Cop said shooting lasted five minutes
SERGEANT Fitzroy Davis, a police driver assigned to the Crime Management Unit (CMU), whose jeep took one of the seven Braeton youth killed by the police to the Spanish Town Hospital on March 14, 2001, testified at the coroner’s inquest into their killings yesterday that the entire shooting lasted three minutes. He also testified that the shooting could have been finished by about 4:50 am.
Davis’ evidence differs from that of Constable Everton Roberts, who escorted the three police vehicles taking the seven youth to the Spanish Town Hospital.
On Wednesday, Roberts testified that the duration of the entire shooting at Braeton was 10 to 15 minutes.
Davis, who said that he has been in the constabulary force for 22 years, and has been a “force driver for 10 years”, gave evidence in chief contradictory to a statement he wrote on April 30 last year. During his cross-examination, attorneys Dennis Daley and Richard Rowe, appearing for the estates of Reagon Beckford and Tamayo Wilson respectively, pointed out some of these contradictions.
In response to a question from Rowe, Davis said that the entire shooting lasted three minutes. He told Rowe that from the time his vehicle, which was the last in the convoy, reached the car park in Braeton Phase Three, to the time he saw Senior Superintendent Reneto Adams and a number of policemen going down the Fifth Seal Way pathway, there was a lapse of about two minutes.
Rowe pointed out to Davis that in his written statement last year, he said that he arrived at the hospital at about 6:30 am, and that in the evidence in chief yesterday (Friday). he said he arrived at the hospital at 6:20 am.
Rowe: About what time you got to Braeton?
Davis: About 4:30 am.
Rowe: And the shooting lasted three minutes?
Davis: Yes, I said about three minutes.
Under cross-examination, Davis told Daley that he saw “no distinction between about a half hour and about one hour”. In the evidence in chief led by Deneve Barnett, crown counsel from the office of the director of public prosecutions, Davis testified that after about half-an-hour he was instructed to drive down the pathway for the injured youth. But in the statement written by him last year, he said that after about one hour he was instructed to go for the injured youth.
Daley: It’s twice the time you are now saying.
Davis: About one hour could be about a half-an-hour.
Davis testified that when the convoy of police vehicles got to Braeton Phase Three, Senior Superintendent Adams and a group of policemen went down the Fifth Seal Way pathway. He gave evidence that he was still in his jeep in the car park when he heard explosions sounding like hand guns. He said that he heard the first set of gunshots about five minutes after Adams and a number of policemen went down the pathway.
After 30 to 40 seconds, he heard another set of gunshots which sounded as if they were coming from heavier weapons, M16 rifles.
He then heard another barrage of gunshots, sounding like heavy weapons and handguns lasting about one minute. He heard no more gunfire after that, Davis said.

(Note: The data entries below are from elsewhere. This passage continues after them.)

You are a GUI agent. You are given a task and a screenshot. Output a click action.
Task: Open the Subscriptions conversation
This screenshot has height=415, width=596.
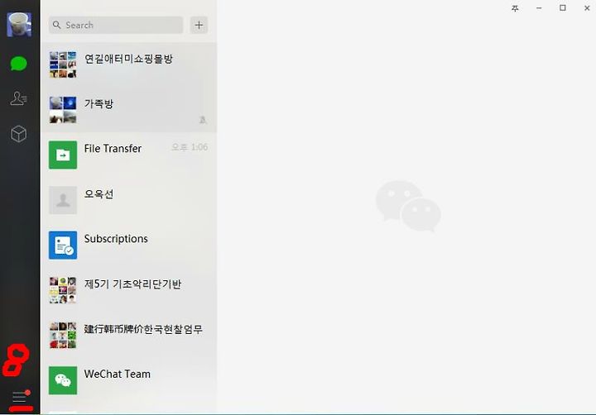pyautogui.click(x=128, y=246)
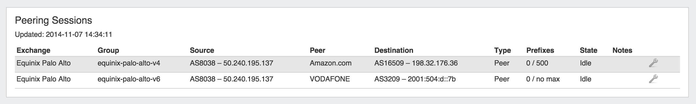Click the equinix-palo-alto-v4 group cell
696x104 pixels.
pyautogui.click(x=129, y=63)
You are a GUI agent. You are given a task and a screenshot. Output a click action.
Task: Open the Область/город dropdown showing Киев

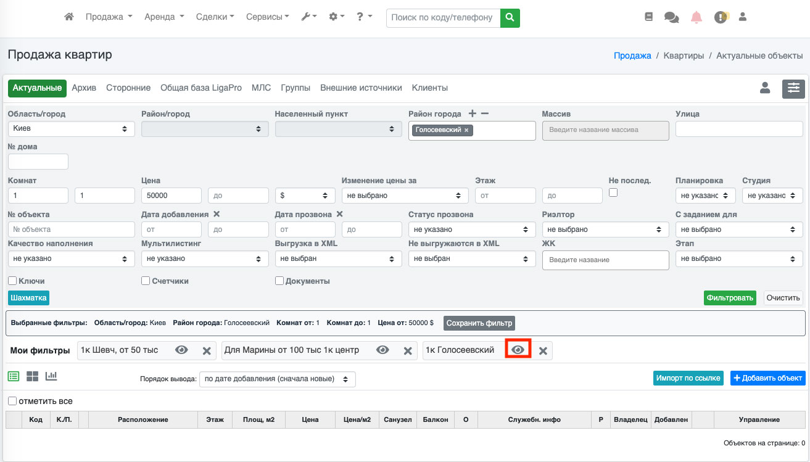71,129
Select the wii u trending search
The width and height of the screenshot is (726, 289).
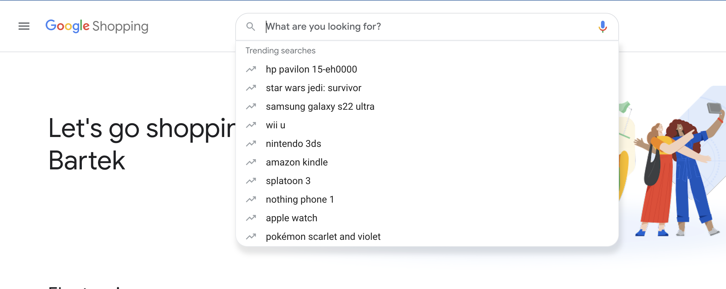click(x=276, y=125)
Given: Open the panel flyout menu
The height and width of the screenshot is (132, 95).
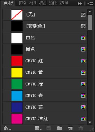Looking at the screenshot, I should [x=90, y=4].
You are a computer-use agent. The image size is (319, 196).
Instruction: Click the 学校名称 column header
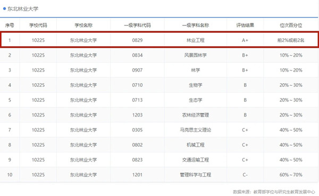(x=83, y=25)
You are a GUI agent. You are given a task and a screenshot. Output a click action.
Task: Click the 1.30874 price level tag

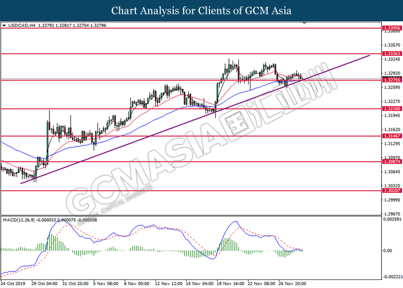391,162
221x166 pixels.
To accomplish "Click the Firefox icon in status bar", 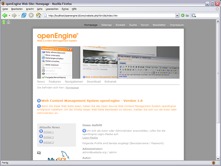I will (213, 163).
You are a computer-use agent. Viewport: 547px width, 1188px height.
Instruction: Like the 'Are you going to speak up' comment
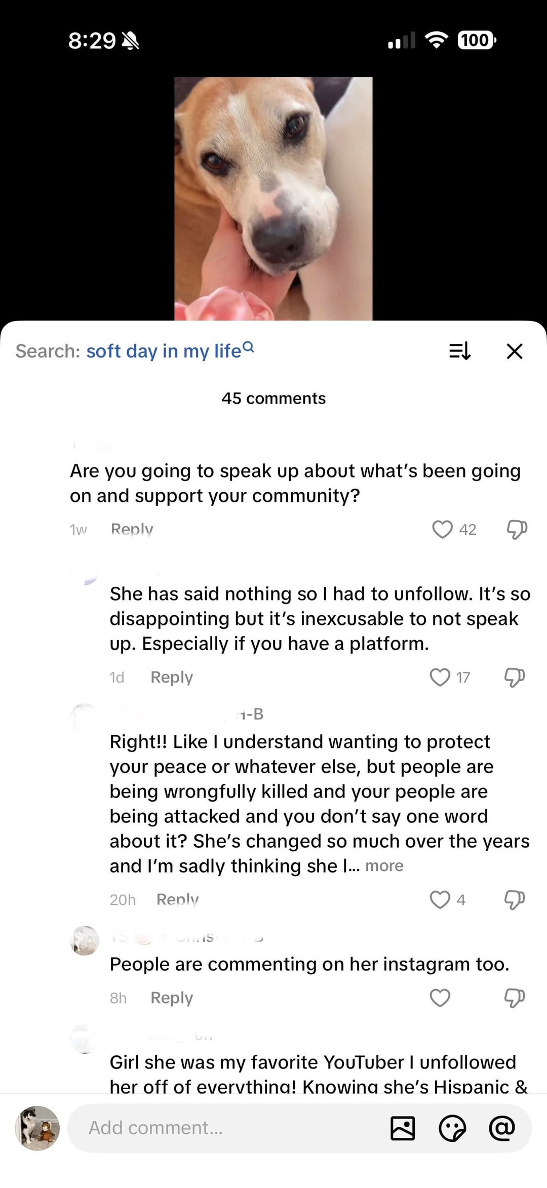coord(442,529)
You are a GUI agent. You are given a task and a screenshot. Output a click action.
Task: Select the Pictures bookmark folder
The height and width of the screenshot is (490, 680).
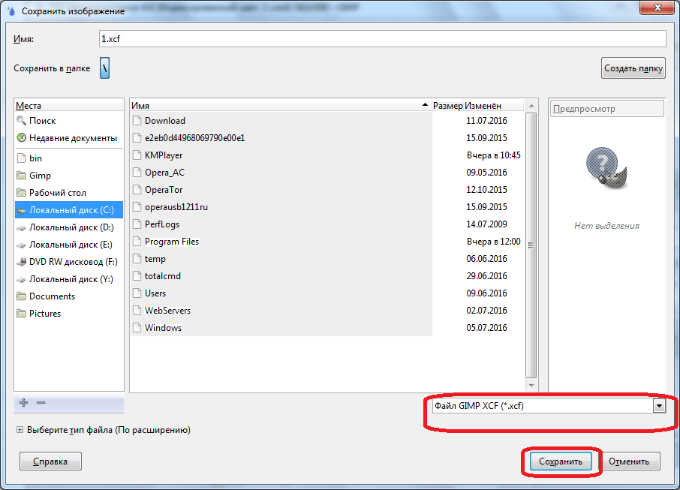tap(44, 314)
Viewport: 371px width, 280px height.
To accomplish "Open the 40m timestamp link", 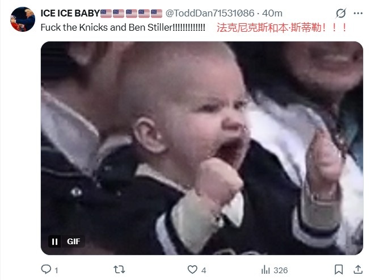I will pyautogui.click(x=272, y=13).
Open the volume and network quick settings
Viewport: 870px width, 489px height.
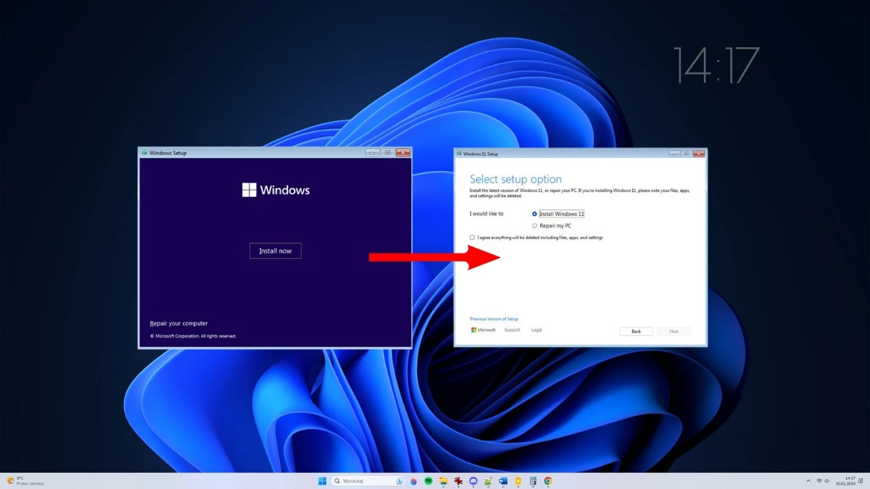click(824, 480)
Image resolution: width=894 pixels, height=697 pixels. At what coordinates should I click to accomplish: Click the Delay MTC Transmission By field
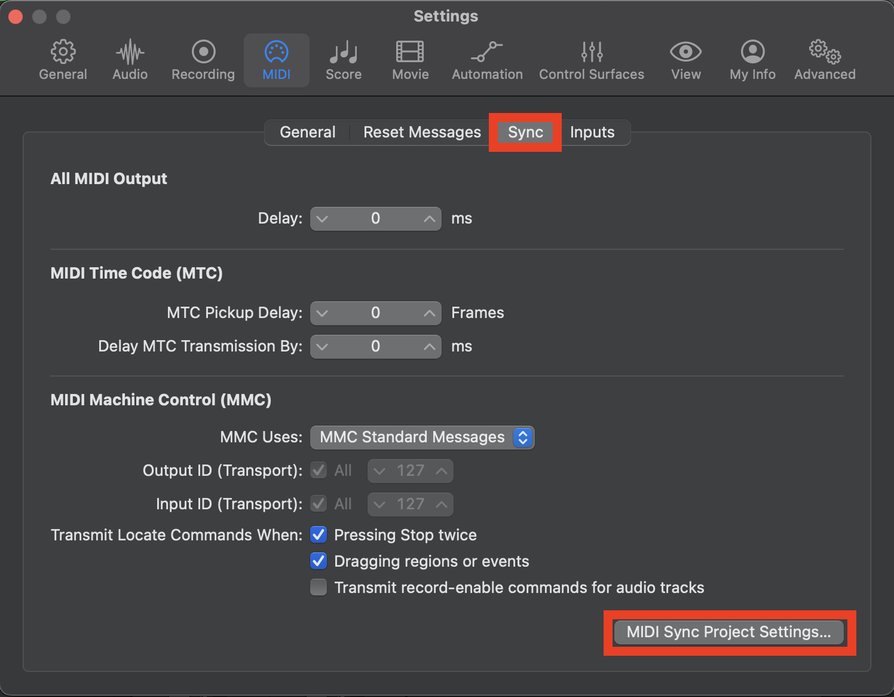tap(375, 347)
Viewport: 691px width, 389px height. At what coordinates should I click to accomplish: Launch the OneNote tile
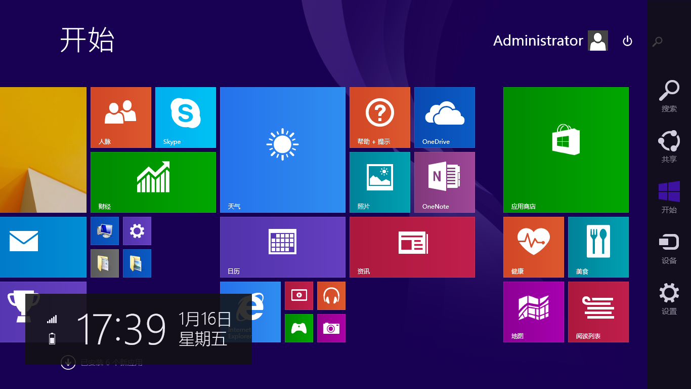(x=445, y=182)

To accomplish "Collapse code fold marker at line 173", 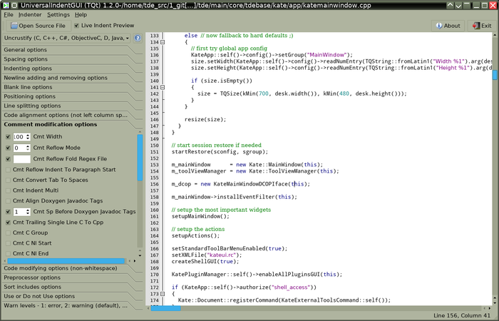I will click(x=163, y=293).
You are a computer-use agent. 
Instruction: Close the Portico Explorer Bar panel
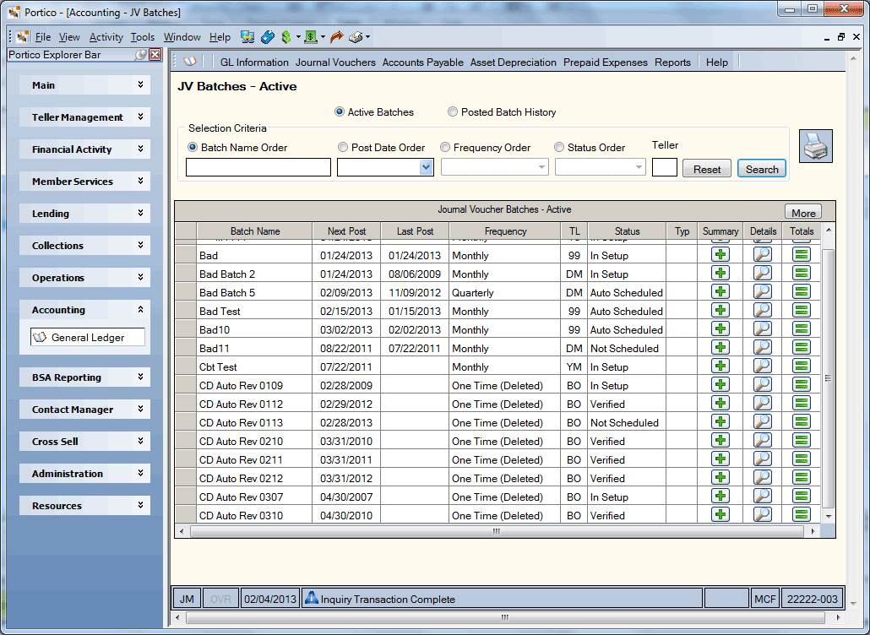click(155, 54)
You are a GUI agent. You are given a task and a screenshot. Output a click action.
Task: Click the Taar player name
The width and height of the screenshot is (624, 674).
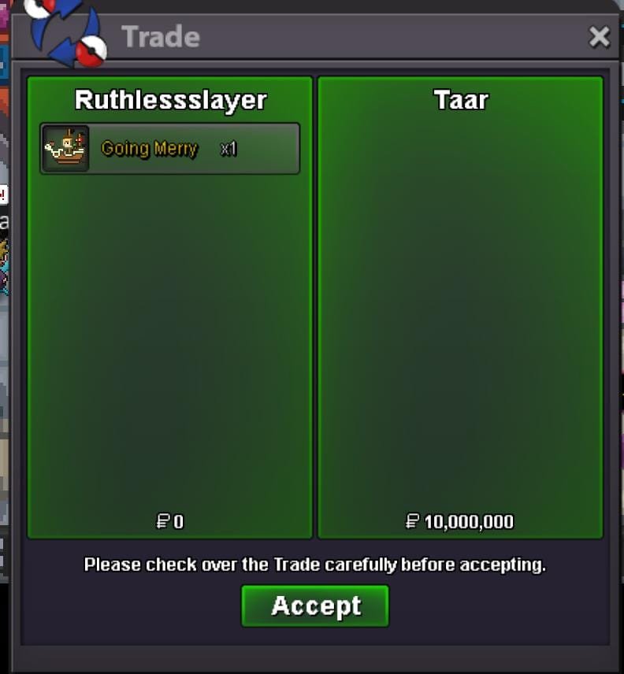(461, 100)
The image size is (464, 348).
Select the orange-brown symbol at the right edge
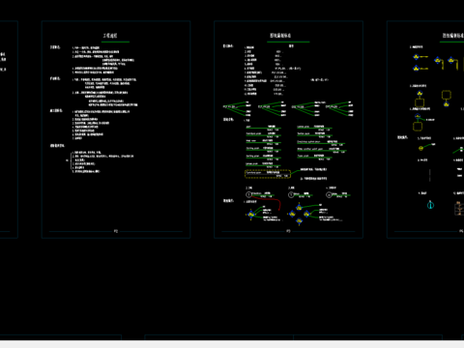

He said that about half-an-hour after the gunshots ceased, he was approached by Adams and instructed to drive his jeep down the pathway and assist in taking the injured youth to the hospital.
He testified that he instructed one Corporal Watkis (now a Sergeant) and a Corporal Bucknor to drive their units onto the pathway. He then drove up the pathway and Watkis and Bucknor followed.
Davis told the inquest that he “placed one male body, sorry about that, one male”, on the floor in the back of the jeep where another policeman was seated.
He testified that one Constable Roberts was instructed to escort the three vehicles with the seven injured youth and that with sirens on and flashing lights, they proceeded to the hospital. He arrived at the hospital at 6:20 and the injured youth was taken from his vehicle on a stretcher by a porter. He said that after Dr Leroy Pottinger pronounced the youth dead, the three jeeps which took them to the hospital returned to Braeton Phase Three.
Davis, in reply to a question from Hugh Thompson, appearing for the estate of Christopher Grant, said that his assignment that morning was to protect government vehicles. He also said that nobody gave him the assignment.
Thompson: Did you think that the police vehicles were in danger?
Davis: Police vehicles are always in danger. As sergeant, it’s my responsibility to take care of the vehicles and make sure that they are safe.
He told Thompson that when he heard the shots he took cover “beside the jeep outside”.